**Action item:** Exact copies of all the entries are needed.

**Source data:**

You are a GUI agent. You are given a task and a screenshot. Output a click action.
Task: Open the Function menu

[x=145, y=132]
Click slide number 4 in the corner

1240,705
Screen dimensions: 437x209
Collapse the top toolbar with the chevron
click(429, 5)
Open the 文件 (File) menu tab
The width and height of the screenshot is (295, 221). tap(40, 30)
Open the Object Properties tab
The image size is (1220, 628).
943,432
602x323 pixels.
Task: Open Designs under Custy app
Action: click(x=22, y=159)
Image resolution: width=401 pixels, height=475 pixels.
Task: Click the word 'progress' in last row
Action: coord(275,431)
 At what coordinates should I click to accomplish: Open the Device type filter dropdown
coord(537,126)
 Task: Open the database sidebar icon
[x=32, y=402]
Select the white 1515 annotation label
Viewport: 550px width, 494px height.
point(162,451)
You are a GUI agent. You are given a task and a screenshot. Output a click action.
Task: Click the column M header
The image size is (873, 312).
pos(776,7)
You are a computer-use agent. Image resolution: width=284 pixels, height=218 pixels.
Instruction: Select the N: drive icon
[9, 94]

**Answer to this exercise:**
You are a GUI agent. You are given a task and a screenshot. Output a click action.
Task: Open the Function menu

[x=145, y=132]
Click slide number 4 in the corner

1240,705
Screen dimensions: 437x209
Collapse the top toolbar with the chevron
click(429, 5)
Open the 文件 (File) menu tab
The width and height of the screenshot is (295, 221). tap(40, 30)
Open the Object Properties tab
The image size is (1220, 628).
943,432
602x323 pixels.
Task: Open Designs under Custy app
Action: click(x=22, y=159)
Image resolution: width=401 pixels, height=475 pixels.
Task: Click the word 'progress' in last row
Action: coord(275,431)
 At what coordinates should I click to accomplish: Open the Device type filter dropdown
coord(537,126)
 Task: Open the database sidebar icon
[x=32, y=402]
Select the white 1515 annotation label
Viewport: 550px width, 494px height.
point(162,451)
You are a GUI agent. You are given a task and a screenshot. Output a click action.
Task: Click the column M header
The image size is (873, 312).
pos(776,7)
You are a computer-use agent. Image resolution: width=284 pixels, height=218 pixels.
Instruction: Select the N: drive icon
[9, 94]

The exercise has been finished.